══ MATERIAL TO PROCESS ══

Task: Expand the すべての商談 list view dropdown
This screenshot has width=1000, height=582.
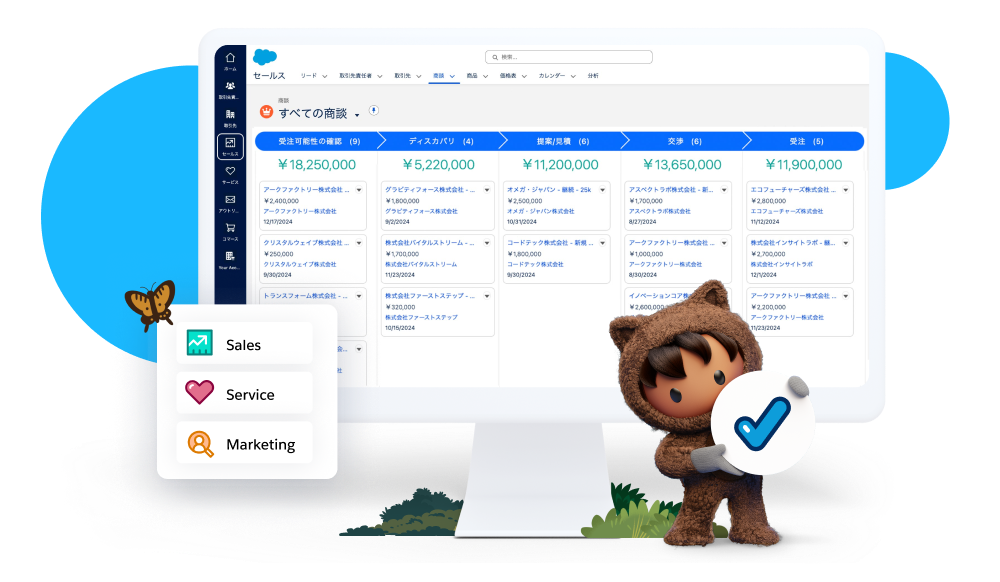Action: 356,113
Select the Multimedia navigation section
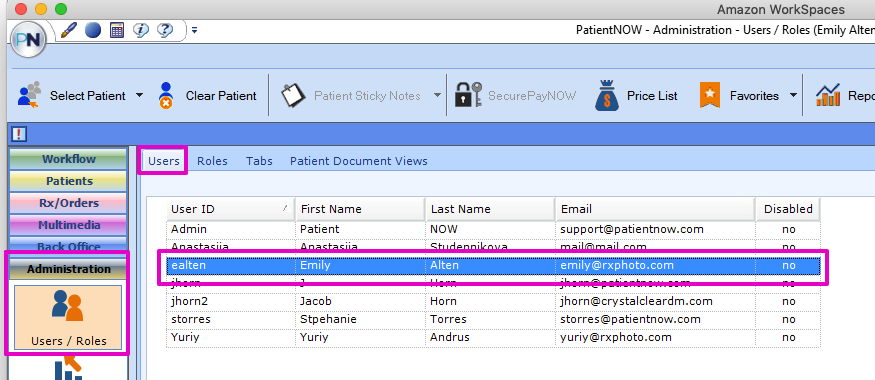 coord(68,225)
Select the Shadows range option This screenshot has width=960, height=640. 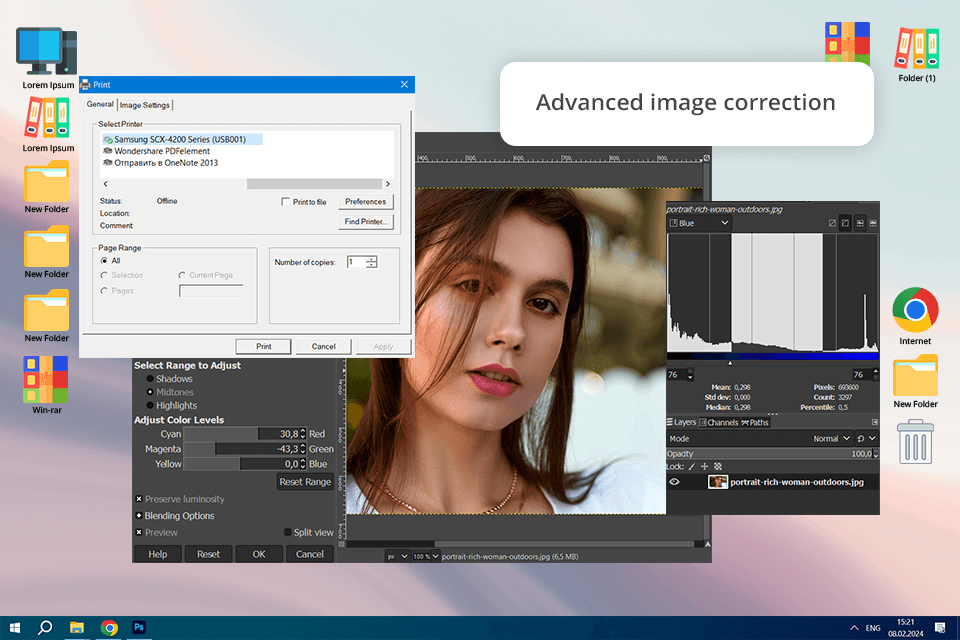151,379
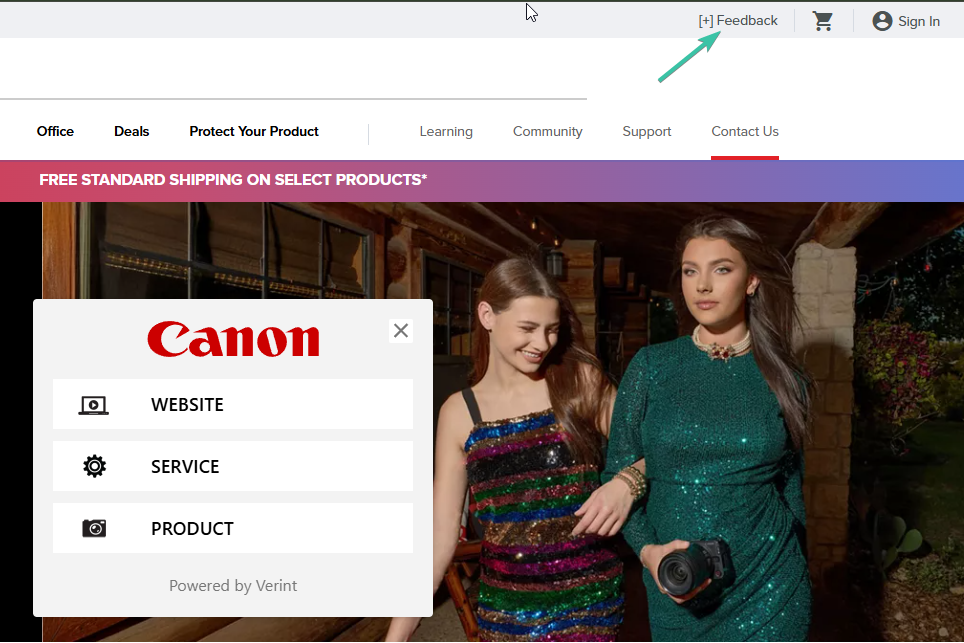Click the red Canon logo in popup
Screen dimensions: 964x643
tap(233, 340)
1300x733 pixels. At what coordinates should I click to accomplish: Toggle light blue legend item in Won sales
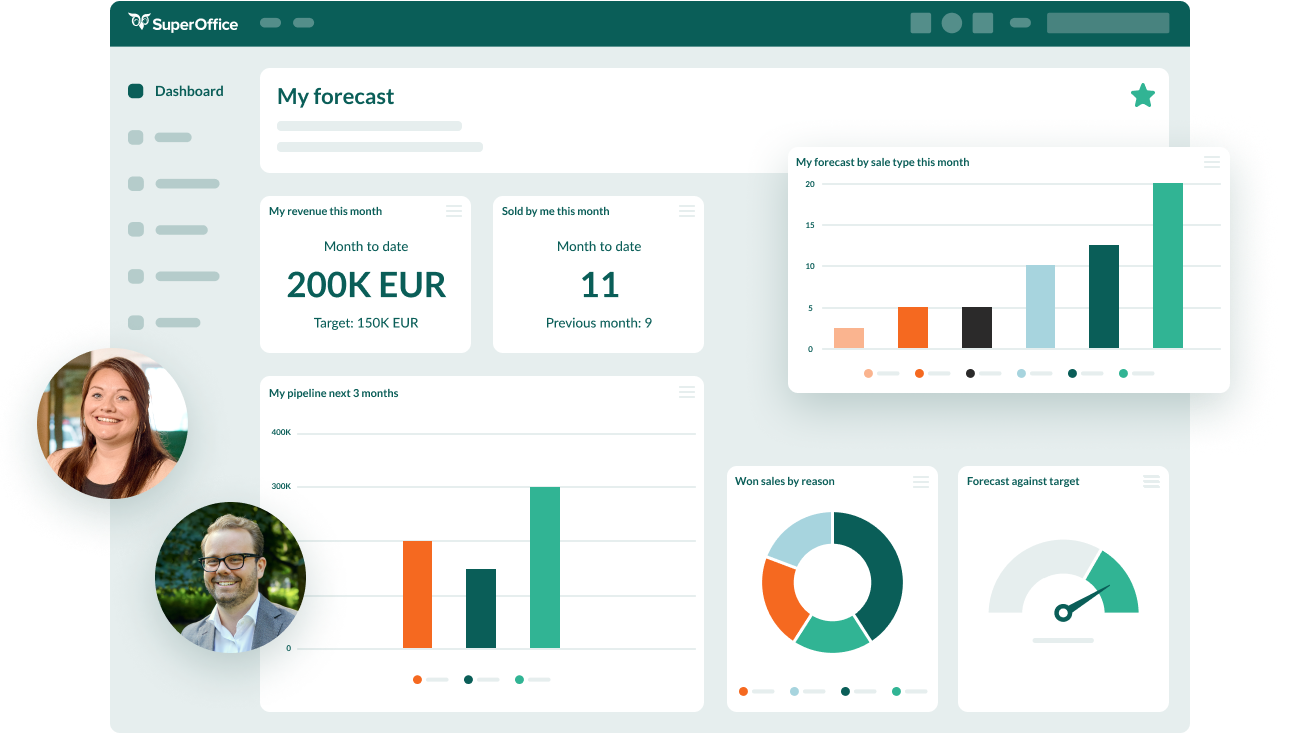[795, 691]
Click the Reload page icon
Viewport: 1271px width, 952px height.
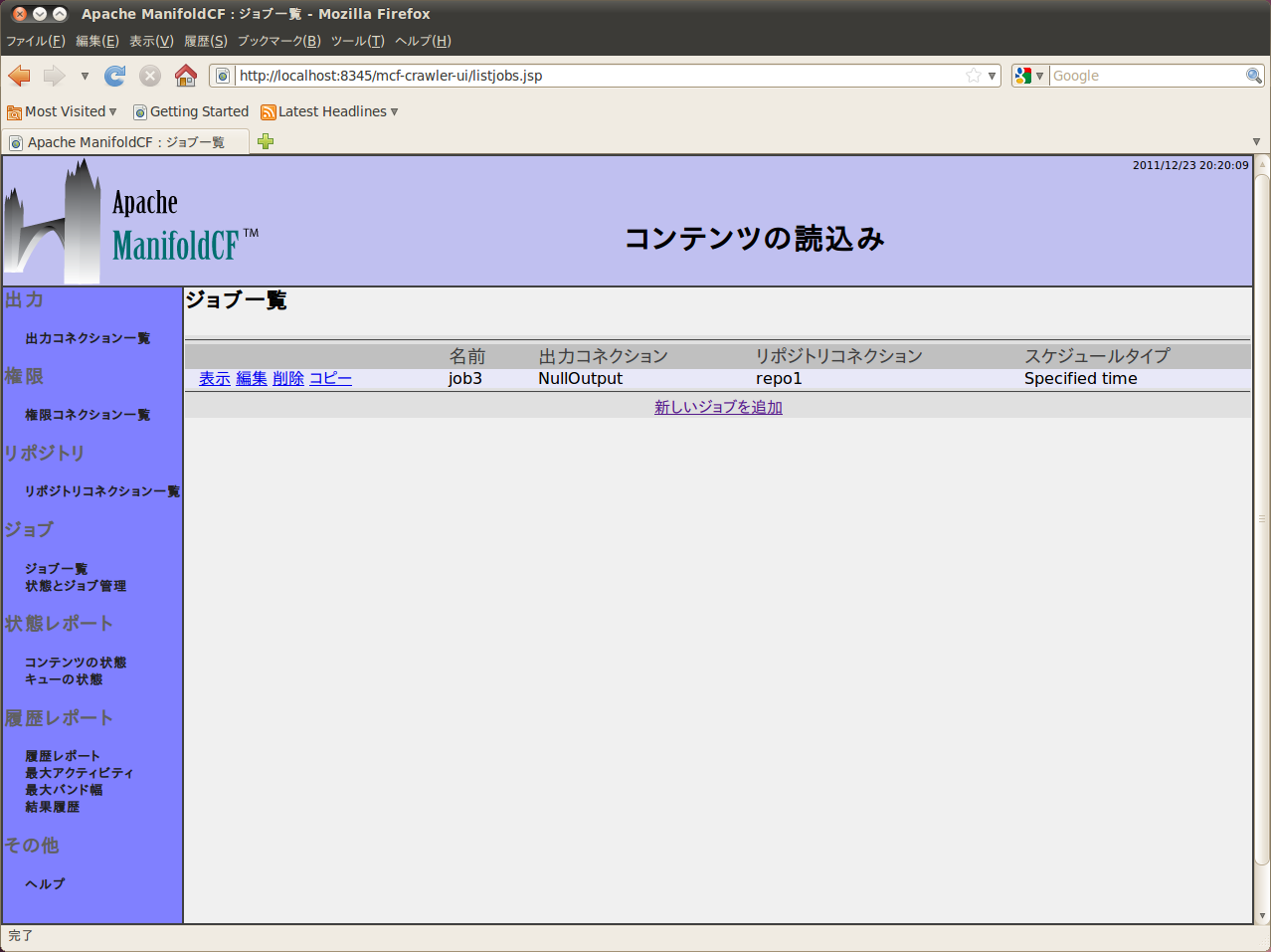(x=115, y=76)
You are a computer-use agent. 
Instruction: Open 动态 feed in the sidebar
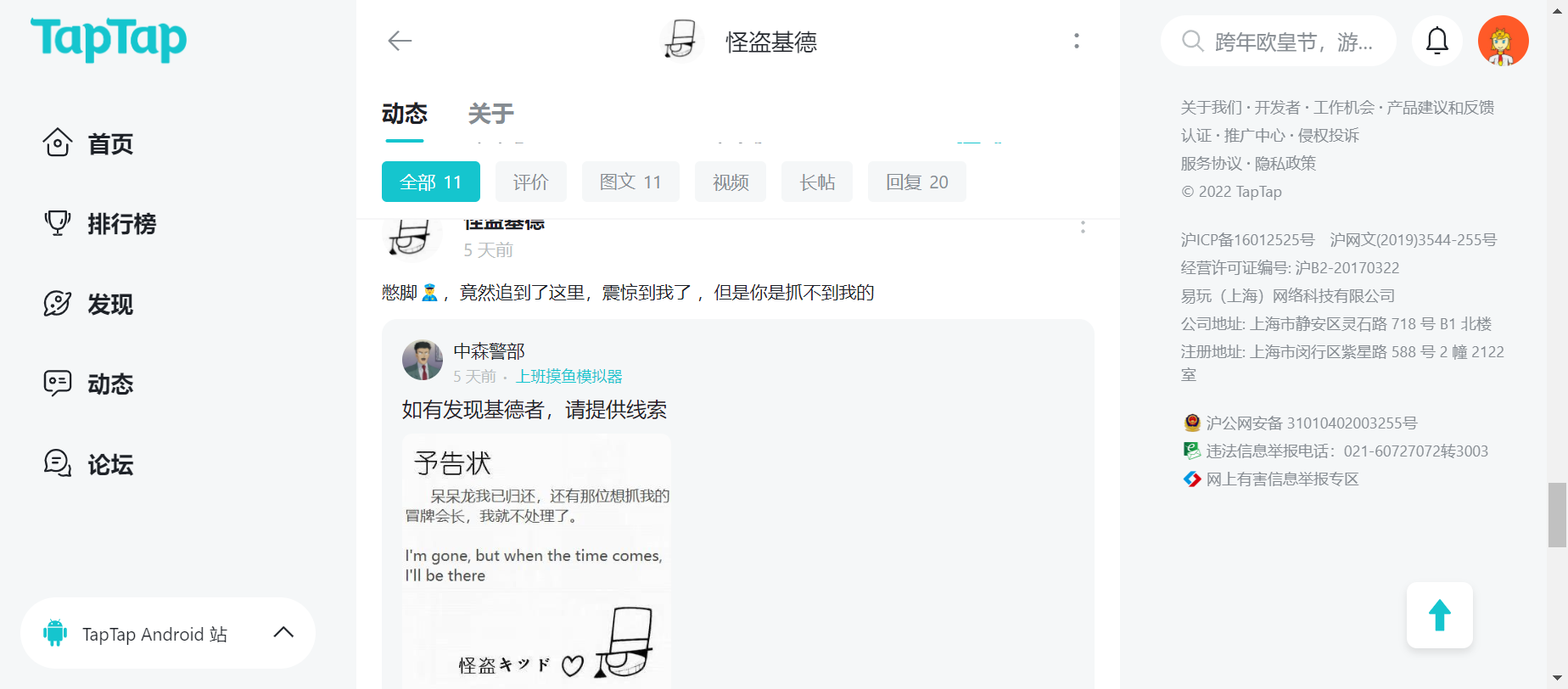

═══

WHAT THE TASK REQUIRES -> Could you set down exactly, and only, the lines from the line containing "1300x733 pixels. At" through the last line of the records, both included, without the pictures?

OUTPUT FOR THIS TASK ->
1300x733 pixels. At what coordinates should I click to accomplish: Toggle light blue legend item in Won sales
[795, 691]
Click the Reload page icon
Viewport: 1271px width, 952px height.
(x=115, y=76)
You are a computer-use agent. 
Instruction: Open 动态 feed in the sidebar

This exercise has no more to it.